— START OF Entries shown —

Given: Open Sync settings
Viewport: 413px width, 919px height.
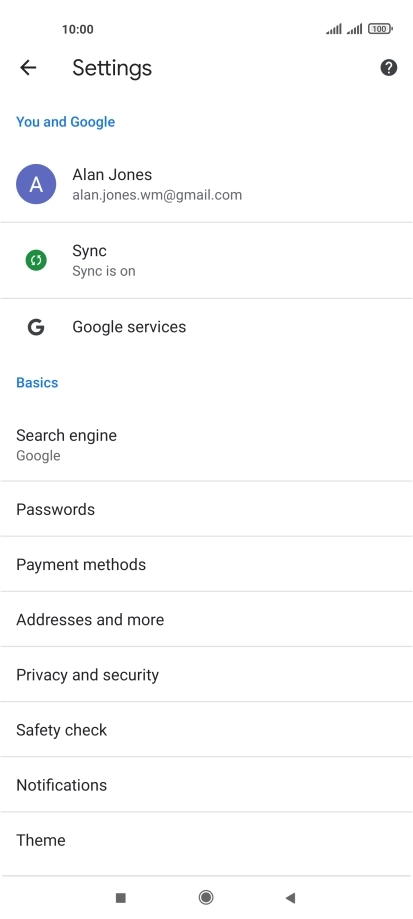Looking at the screenshot, I should (206, 260).
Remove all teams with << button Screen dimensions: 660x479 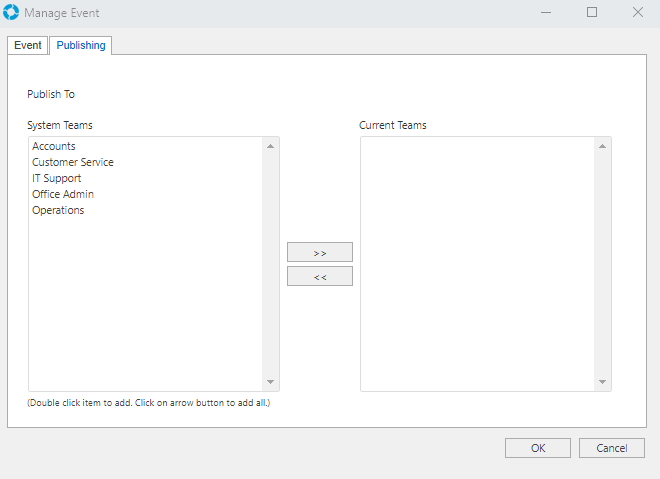[320, 276]
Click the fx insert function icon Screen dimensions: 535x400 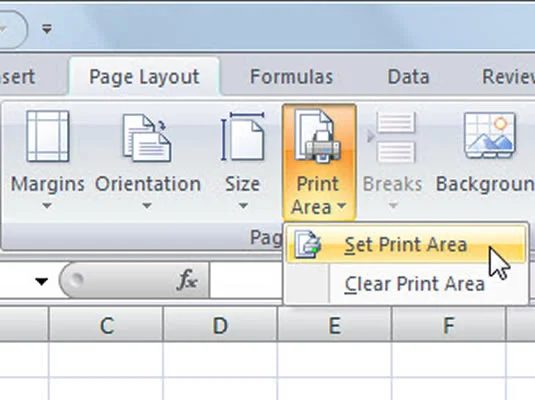point(187,280)
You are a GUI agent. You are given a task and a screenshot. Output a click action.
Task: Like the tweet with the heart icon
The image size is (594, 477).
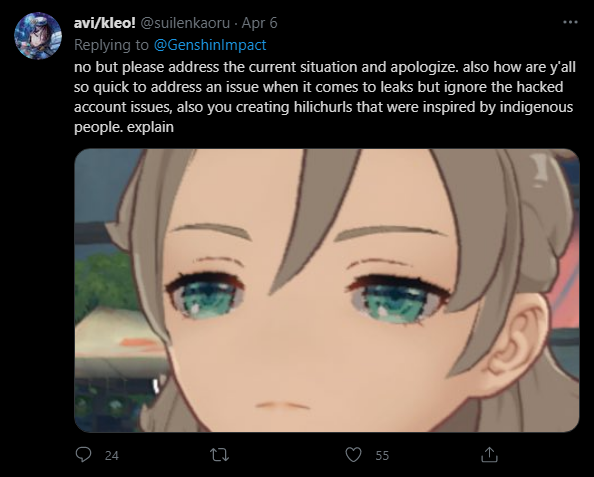point(353,455)
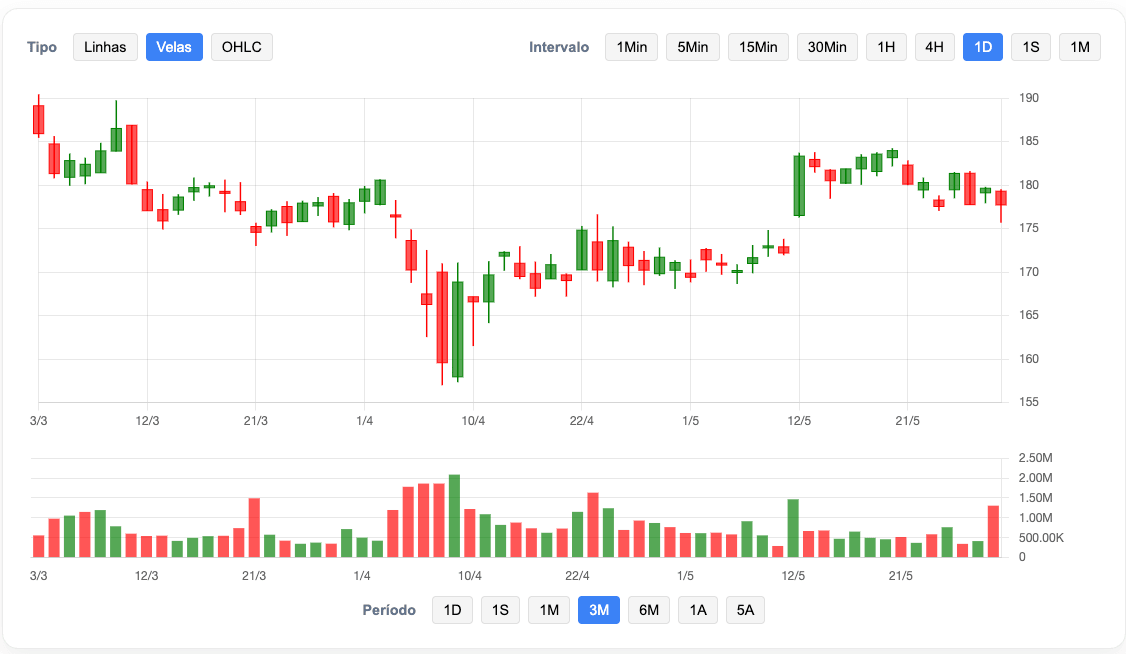Screen dimensions: 1126x654
Task: Switch chart type to Linhas
Action: tap(105, 47)
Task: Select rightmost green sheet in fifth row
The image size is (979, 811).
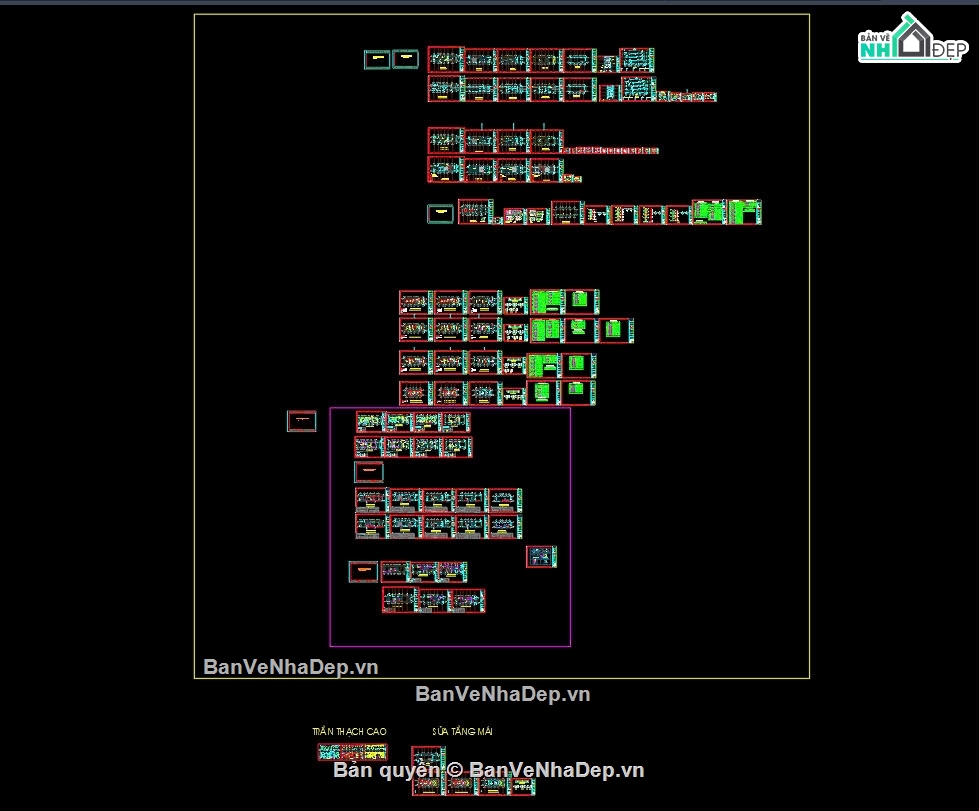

— END OF Entries shown —

Render the material as a JSON list of strings, one string per line, starting at the line that contains "Task: Select rightmost" and ending with the last line of the material. Omit blank lines and the pictures.

[Written reply]
[
  "Task: Select rightmost green sheet in fifth row",
  "The image size is (979, 811)."
]